Les mesures qu’elle contient tiennent compte des évolutions issues du décret et de l’arrêté du 27 mai 2025, et de leur mise en œuvre, notamment les seuils de vigilance jaune, orange et rouge du dispositif « canicule » de Météo-France pour la protection des travailleurs lors d’épisodes de chaleur intense.
A chaque niveau de vigilance, défini localement, l’employeur doit renforcer les mesures de prévention à mettre en œuvre.

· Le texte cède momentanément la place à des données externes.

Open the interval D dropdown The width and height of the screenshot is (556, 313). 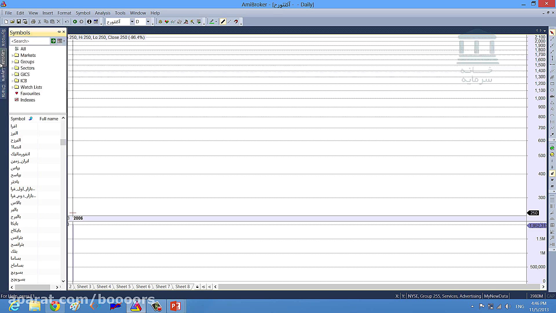148,22
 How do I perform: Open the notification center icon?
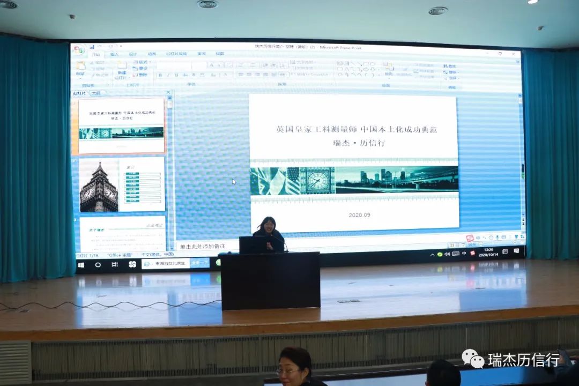[516, 251]
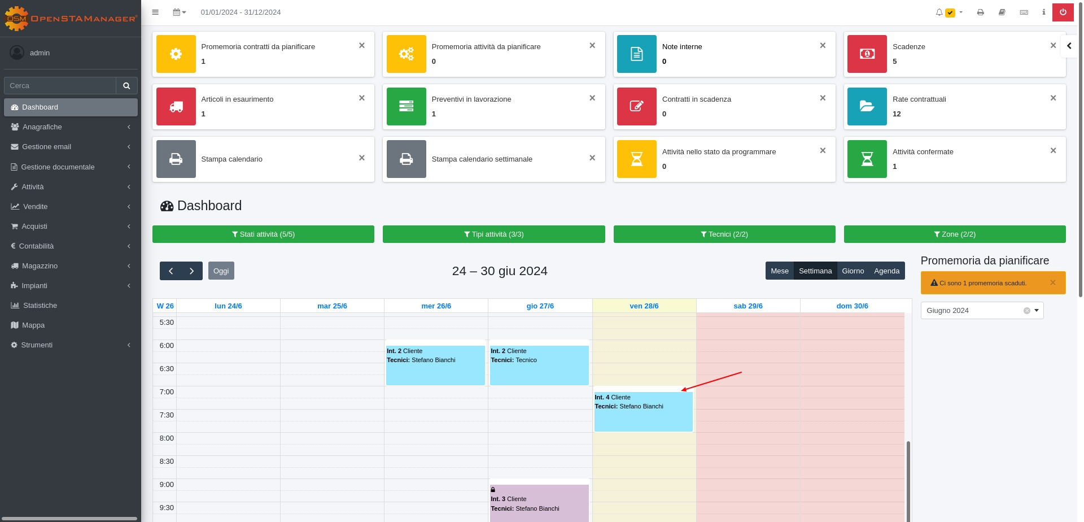Click the search magnifier button
The image size is (1084, 522).
click(x=126, y=86)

L’employeur doit toujours déployer des mesures générales telles que l’évaluation des risques liés à la chaleur, l’information et la formation des travailleurs sur les risques liés aux expositions aux fortes chaleurs et aux mesures de prévention et de secours, l’organisation du travail et son adaptation aux pics de fortes chaleurs, et mettre à la disposition des travailleurs des équipements de travail et de protection limitant l’impact de la chaleur.
En fonction des pics de chaleurs atteints, l’employeur doit déployer des mesures complémentaires, destinées à protéger les travailleurs contre les effets du soleil lorsqu’ils travaillent à l’extérieur et fournir de l’eau potable et fraiche tout au long de la journée.
Sur les chantiers du BTP, chaque travailleur doit bénéficier d’au moins 3 litres d’eau fraiche par jour et avoir accès à un local ou à un aménagement de chantier permettant de se protéger des effets climatiques.
Afin d’assurer le déploiement de ces mesures de prévention, elles doivent figurer dans les modes opératoires des entreprises, mais aussi dans leur PPSPS ou leur plan de prévention.
En cas d’impossibilité d’organiser le travail de façon à protéger efficacement les travailleurs contre les fortes chaleurs, ou de mettre en œuvre des mesures de prévention suffisantes pour atteindre cet objectif, les entreprises peuvent recourir au dispositif de chômage intempéries.